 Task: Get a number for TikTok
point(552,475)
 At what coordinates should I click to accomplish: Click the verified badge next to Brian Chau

* * *

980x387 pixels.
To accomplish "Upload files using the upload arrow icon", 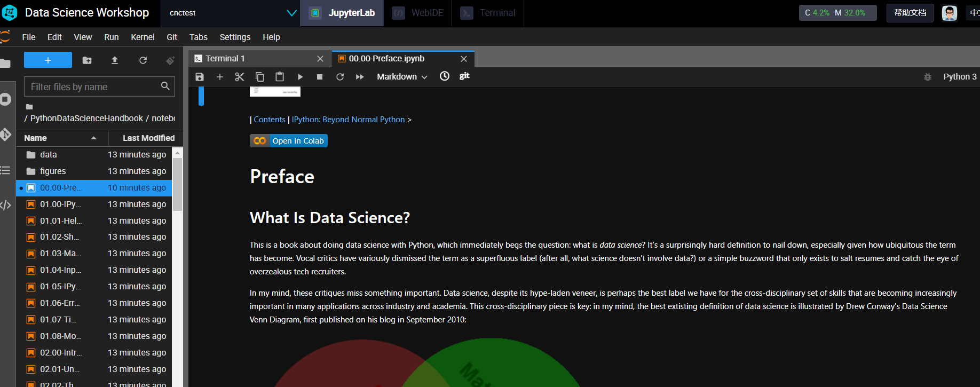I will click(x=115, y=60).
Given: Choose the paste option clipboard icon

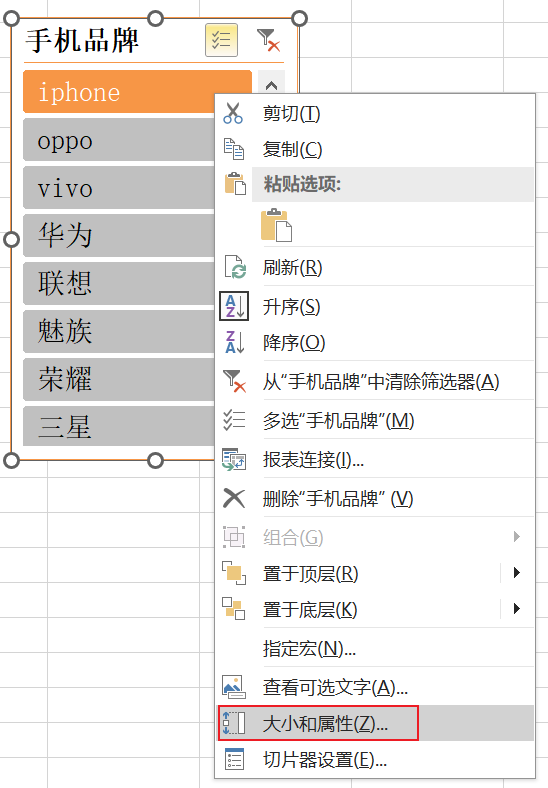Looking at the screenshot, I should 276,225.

▶ _Task statement_: Begin with the line that has "Task: Get a number for TikTok" in the listing above and end after the line that has "At what coordinates"; output those lines exactly.

▶ _Your response_:
 Task: Get a number for TikTok
point(552,475)
 At what coordinates should I click to accomplish: Click the verified badge next to Brian Chau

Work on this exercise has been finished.